3.7. Statistical Analysis

Analyses were carried out on three independent replicates. Each replicate was analyzed twice. Data were subjected to one-way ANOVA; pair-comparison of treatment means was obtained by Tukey’s procedure at p < 0.05, using the Statistical software GraphPad Prism® (version 5.0; San Diego, CA, USA).

4. Conclusions

The biotransformation of bioactive compounds from the Aloe vera juice was assessed during fermentation with E. faecium and L. lactis. Aloe vera demonstrated to be a feasible medium for the growth of E. faecium and L. lactis. Both LAB strains used the Aloe vera sugars as a carbon source and produced mainly lactic acid.

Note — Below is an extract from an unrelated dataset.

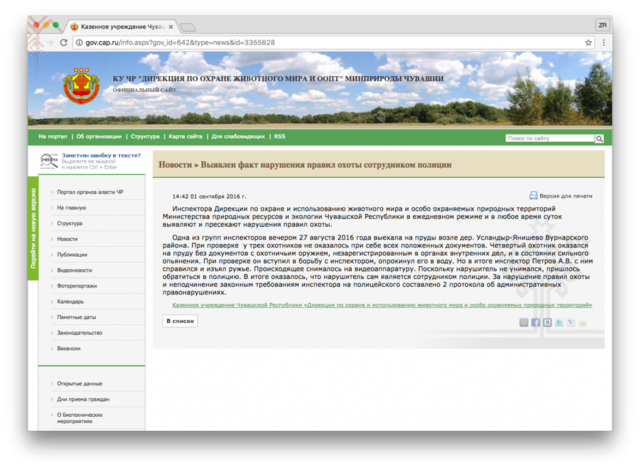Click the 'Перейти на новую версию' side banner
The height and width of the screenshot is (470, 640).
click(33, 229)
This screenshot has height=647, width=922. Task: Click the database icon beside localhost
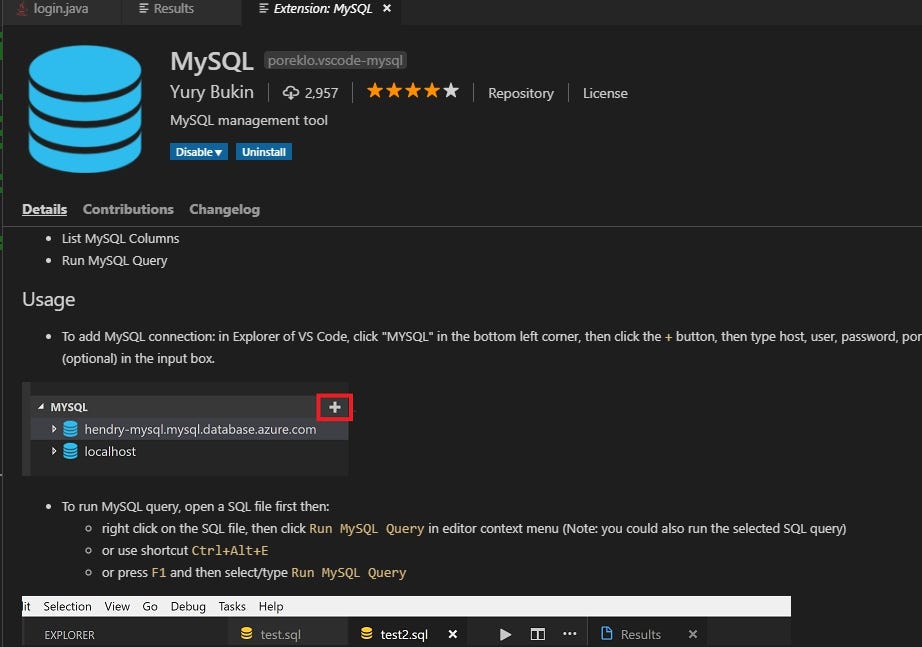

The content of total phenolics and SCFA of the Aloe vera juice was not affected during fermentation, and the antioxidant activity tended to increase. This synergy between Aloe vera—as a prebiotic, antioxidants and source of other bioactive compounds, and LAB—as probiotics, may be an excellent basis for the development of a functional commercial Aloe vera beverage with great benefits for human health.